Indeed, as the action unfolded, so did the set. By the end, Watts – in his main-stage debut – created for us one of the most delectably fresh and charming sets we saw in Sydney last year. The highlight being a small pond, around which (and even in) many scenes were played – climaxing with melancholy Jacques (played by Bille Brown – that was good casting) peering, Narcissus like, into its surface to close the show. On behalf of all of us, after everything we have been through, what does he see? More ignorance and/or self-deceit – or a greater truth? Do we?
I have left this review too long to go into a lot of detail. But here are a few random extra thoughts.
Casting Aboriginal actor Trevor Jamieson as the wise-man twice over – as both Adam and the Old Duke – required a special effort from the director to help this gifted Aboriginal actor find his way into a kind of theatre-making quite foreign to him. Yes he brought his ‘gravitas’ to his roles, but as if on his back in a sack – largely unopened. A missed opportunity I think. In fact its where Flack showed signs of inexperience – not quite getting the best out of all his actors equally – well cast as it was. I am saying this in advance of my review of Damien Ryan’s outdoor production of The Taming of Shrew – where for a small indie show – playing outdoors – all the performances were strong and you could see a more experienced director’s hand at work. (Yes it’s in my list of catch-up shows to review.)
When it came to the performances, achievement in Flack’s As You Like It was noticably uneven. Even the very capable Alison Bell, a good choice for Rosalind – though sensitive and engaging, at times lacked conviction. Not in the head or heart – but in the voice. Some intervention might have also helped here – to get her to speak up a little more boldly. Not loudly – bit to be, what do they call it – ‘on voice’? Ashley Zukerman as her love interest, Orlando, on the other hand, delivered a beautifully measured performance: necessarily sexy, but also sensitive, intelligent, unassuming, very much in the moment – physically and vocally.

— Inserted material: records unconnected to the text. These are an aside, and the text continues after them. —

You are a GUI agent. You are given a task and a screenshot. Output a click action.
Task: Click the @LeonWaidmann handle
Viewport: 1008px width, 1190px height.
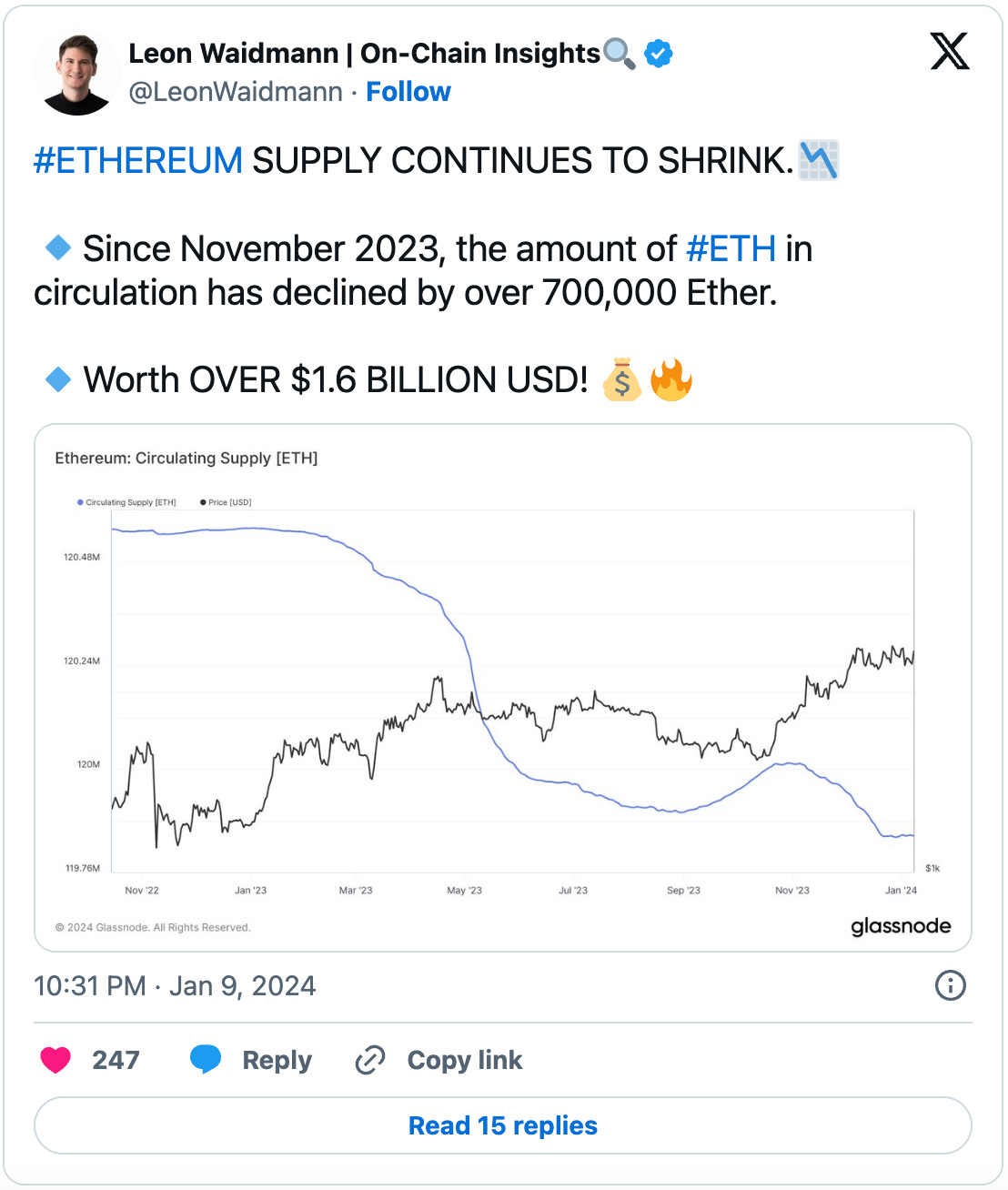236,92
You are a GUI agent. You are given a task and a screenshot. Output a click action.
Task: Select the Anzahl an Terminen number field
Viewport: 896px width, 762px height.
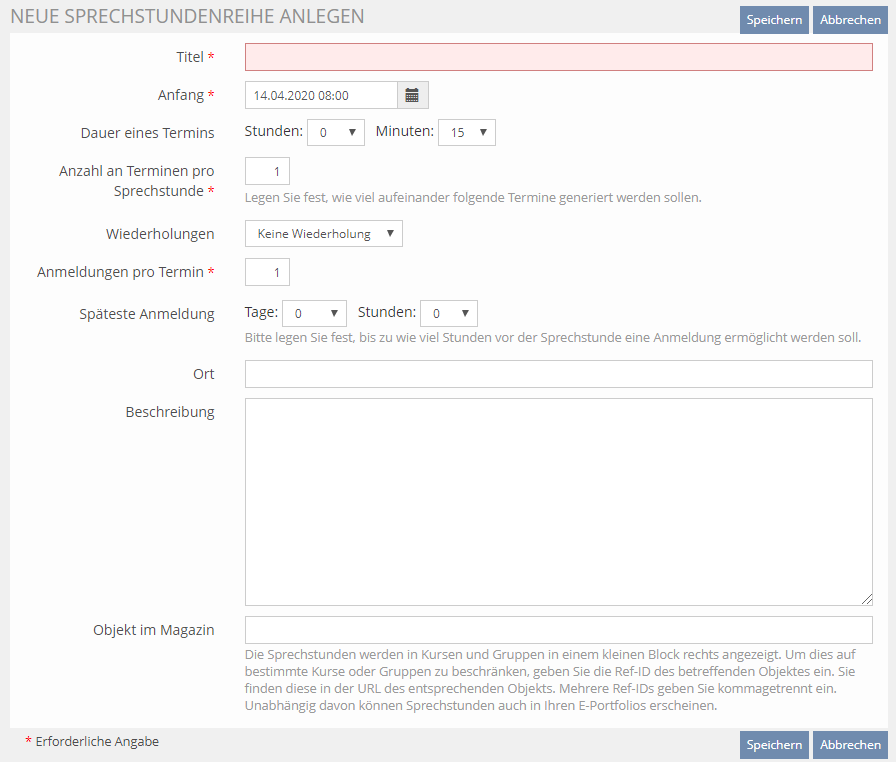pyautogui.click(x=267, y=170)

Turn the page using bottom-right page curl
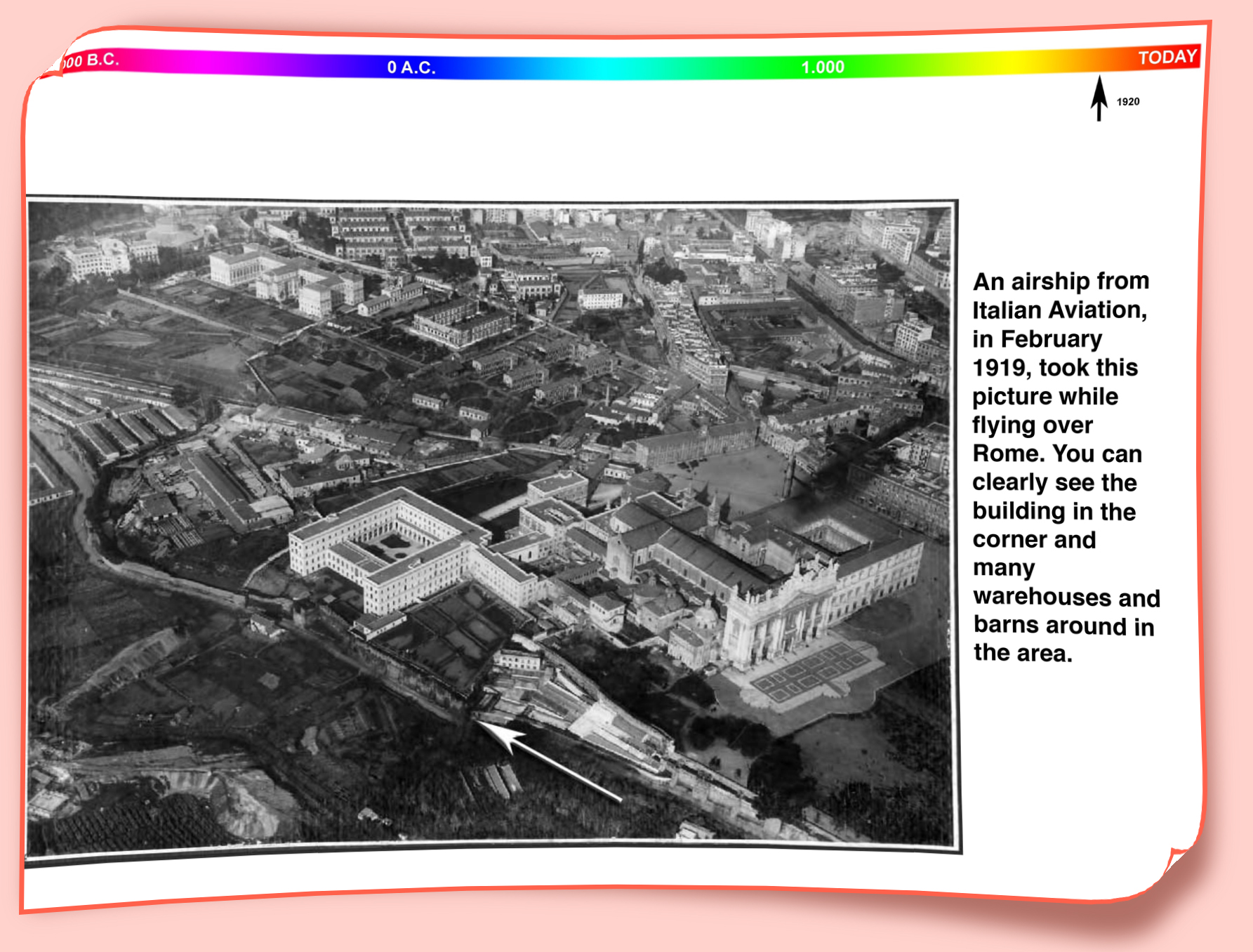point(1178,862)
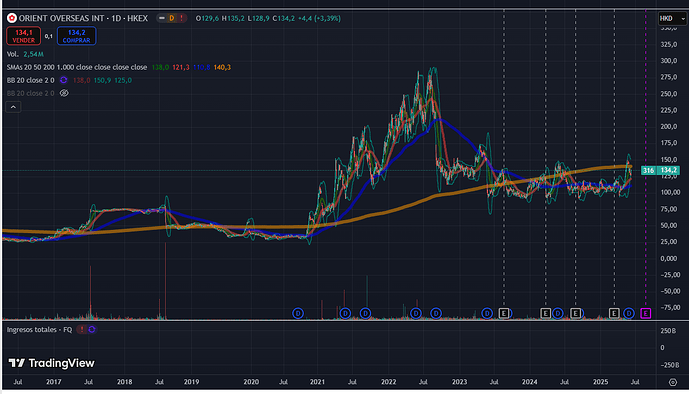The width and height of the screenshot is (689, 394).
Task: Click the TradingView logo
Action: (51, 363)
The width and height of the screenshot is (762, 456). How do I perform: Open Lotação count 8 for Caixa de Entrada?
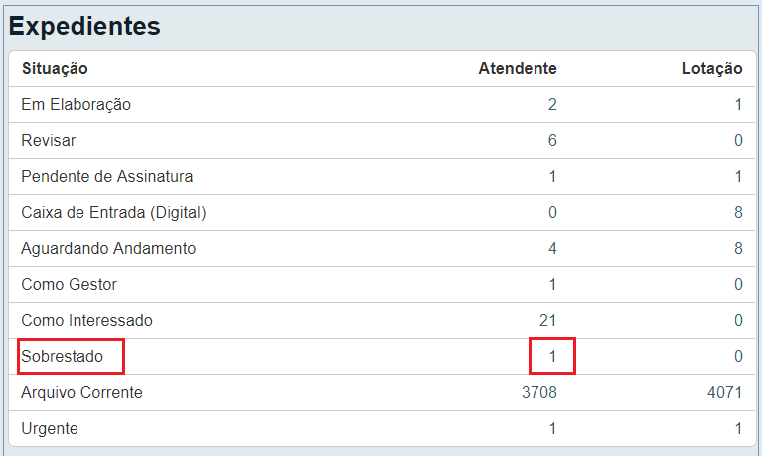click(738, 212)
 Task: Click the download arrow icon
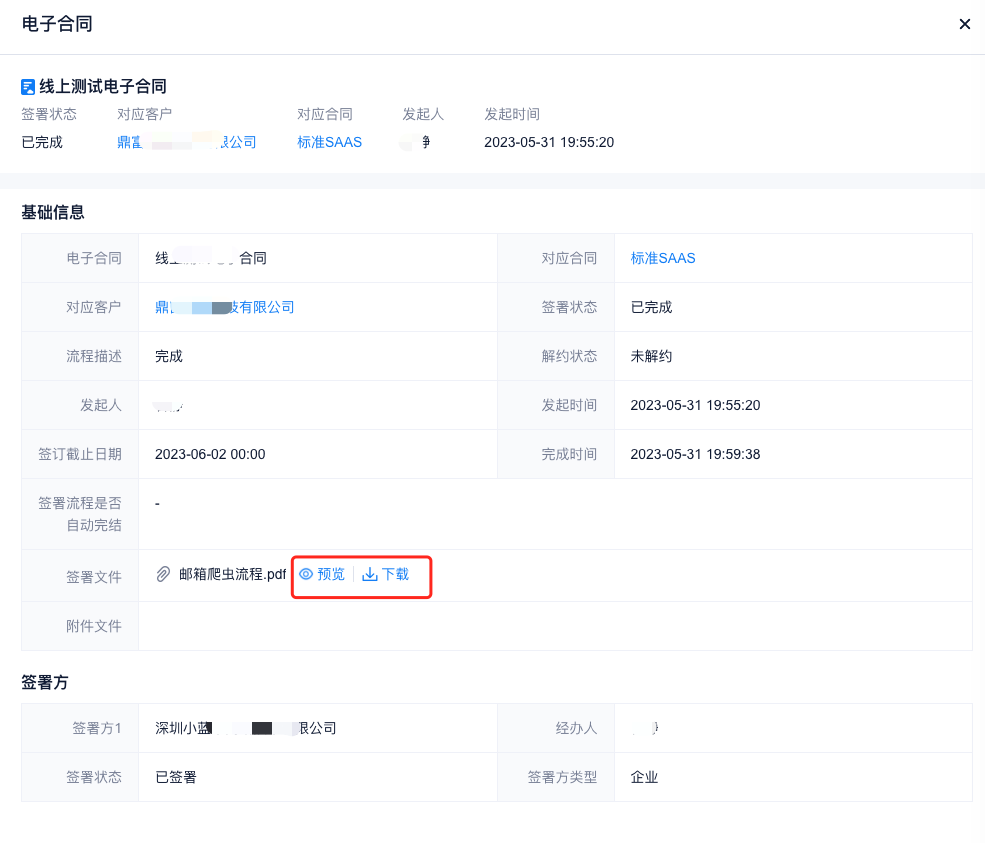click(x=370, y=574)
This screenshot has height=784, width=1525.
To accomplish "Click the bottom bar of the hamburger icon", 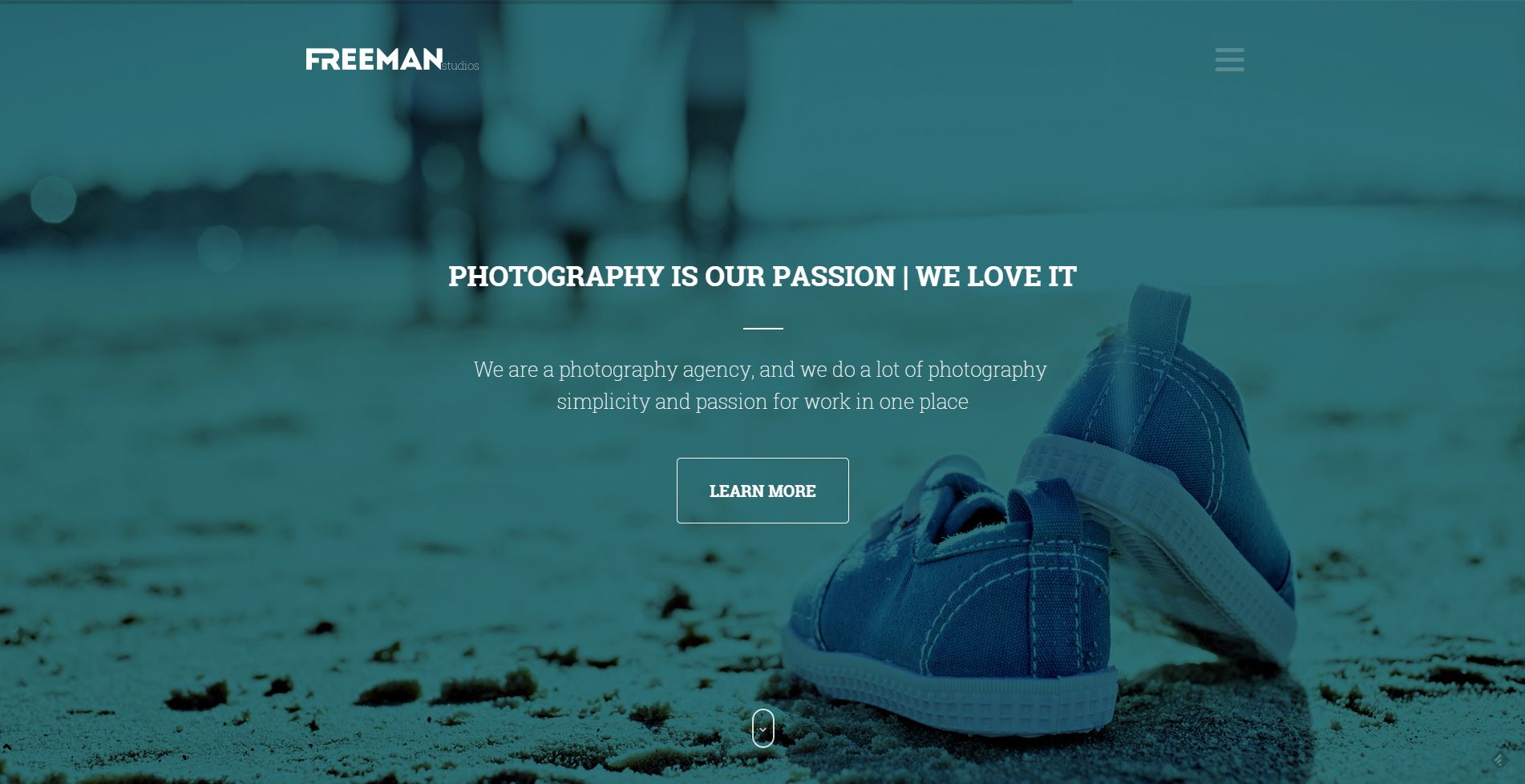I will coord(1229,69).
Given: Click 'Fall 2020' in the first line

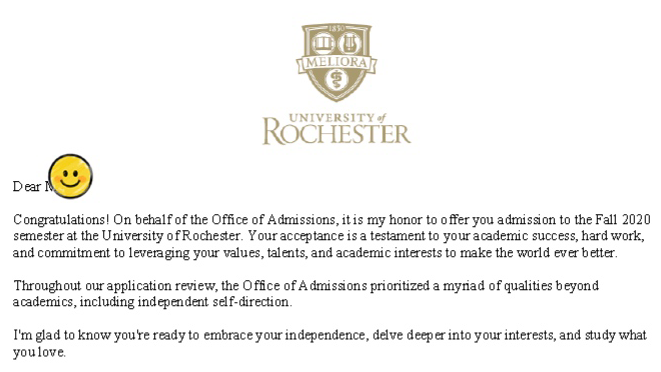Looking at the screenshot, I should click(x=623, y=220).
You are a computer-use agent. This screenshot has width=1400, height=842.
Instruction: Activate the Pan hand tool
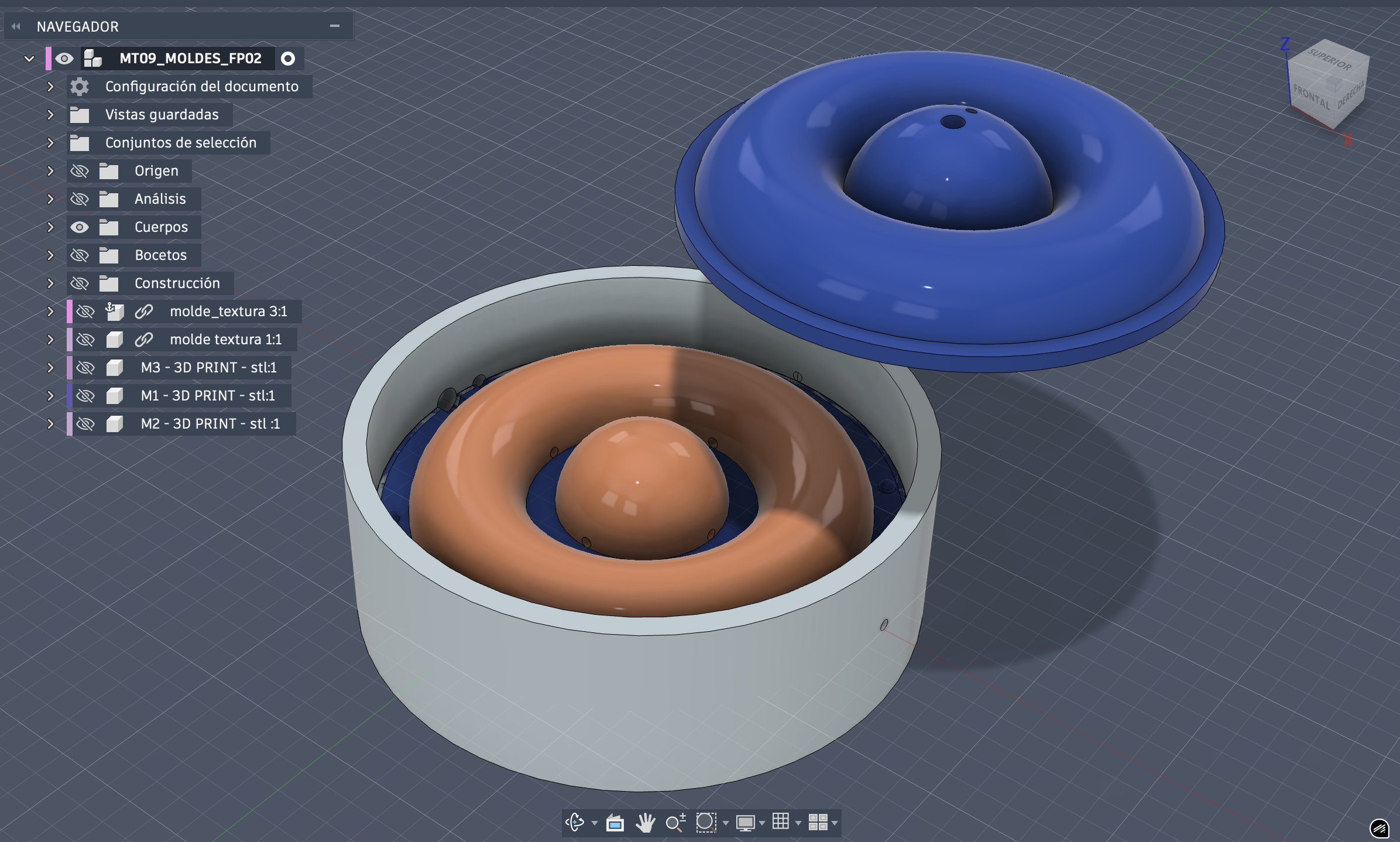645,823

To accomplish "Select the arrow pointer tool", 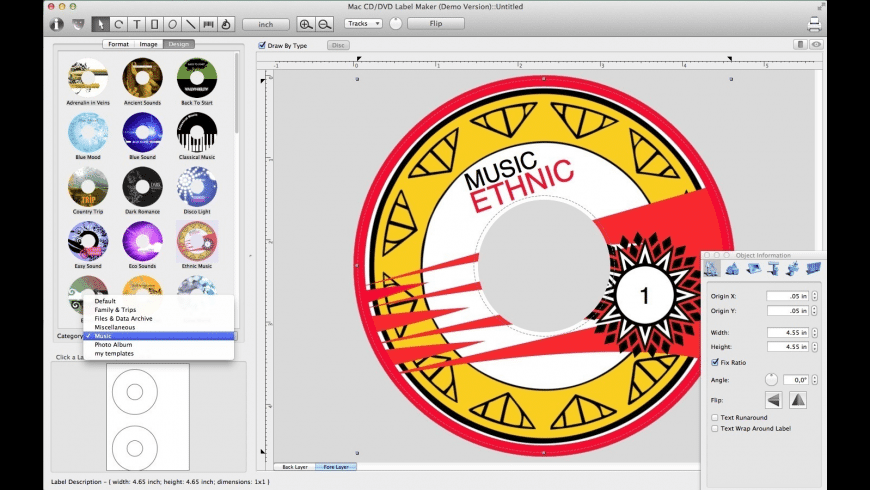I will coord(100,24).
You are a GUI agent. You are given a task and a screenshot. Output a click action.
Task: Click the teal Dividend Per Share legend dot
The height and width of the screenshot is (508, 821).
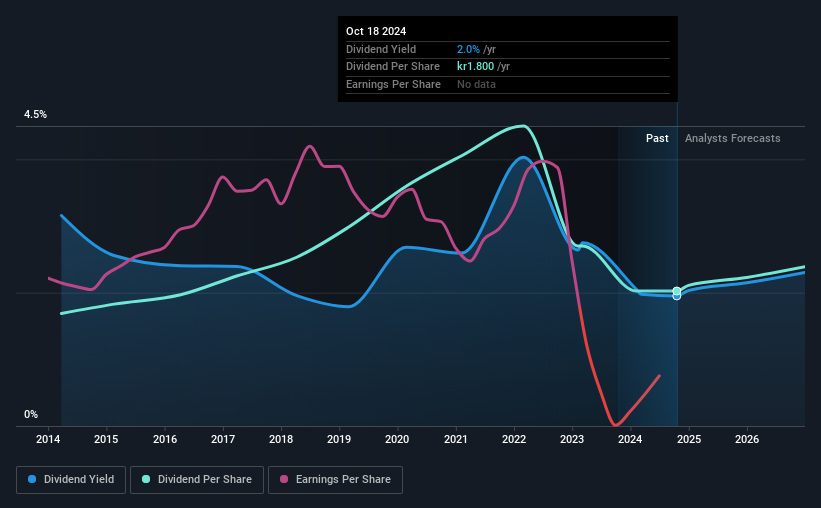(x=146, y=479)
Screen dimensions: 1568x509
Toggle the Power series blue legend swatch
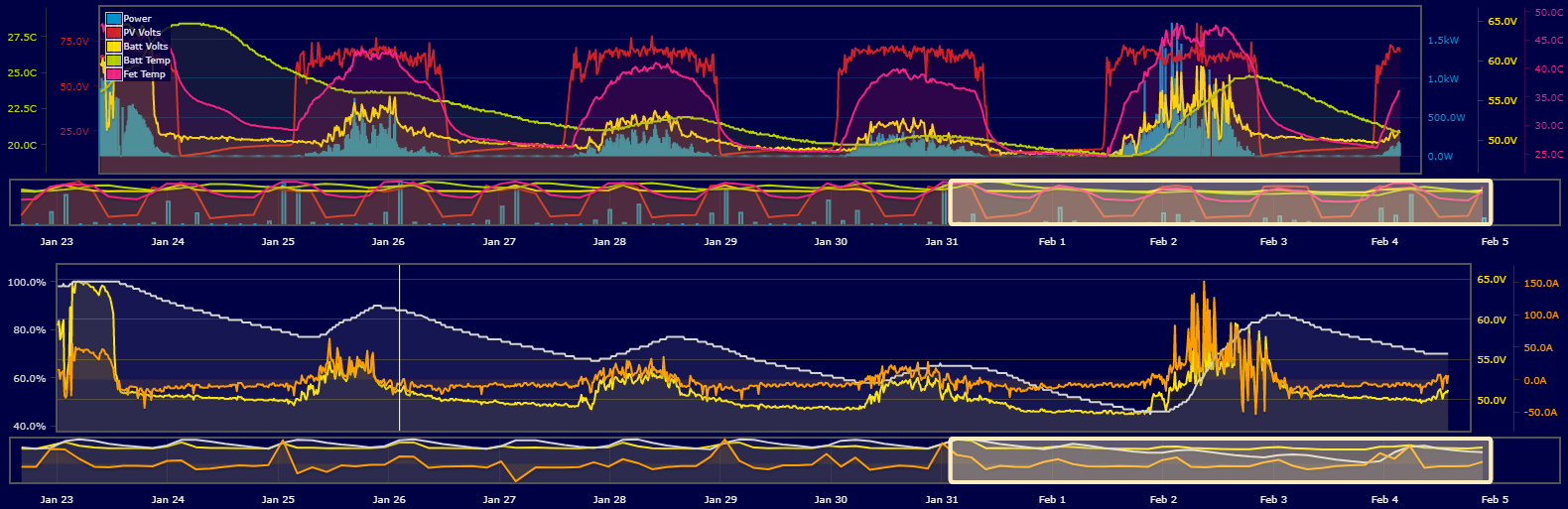[x=113, y=19]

There was, as mentioned above, a huge lot of fun in this production, which was its chief appeal. With the likes of Yael Stone as Celia, Rosalind’s sidekick – utterly gorgeous – as you would expect. And with lots of silly buggers business coming from Charlie Garber (Touchstone) and Gareth Davies (several roles including Phoebe), there was no want of amusing detail. Mel Dyer’s motley costumes certainly helped, the highlight being her flock of sheep – which kept turning up when least expected. The was indeed pastoral with a capital bleeet! Some nice honest and skilled work from Hamish Michael as Oliver too. As for Bille Browne as Jacques, well the production was lucky to have him. He is one of our finest actors – and that was more than obvious. Good lights and sound from Damien Cooper and Stefan Gregory as per usual respectfully and respectively. Oh Casey Donovan was a nice surprise cast as Audrey and Hymen – which means we got a great song from her! Yes Donovan is a fantastic singer, but I got a hunch there’s more of an actor here than we have yet quite seen. Can we see her in something else soon? If there was an overall weakness, it’s a challenge in the play itself that Flack did not find a way to overcome. And that was, while we cheered all the inventive detail, the production overall lacked thrust. As I mentioned at the top, what drives As You Like It is elusive: and the director probably needs to decide for themself: ‘My version of AYLI it is going to push this to that core theme – and all the way from beginning to end.” Presumably Flack did that, but if so, we didn’t quite get it. For all its smarts, this version of the AYLI it story was a little bit soft.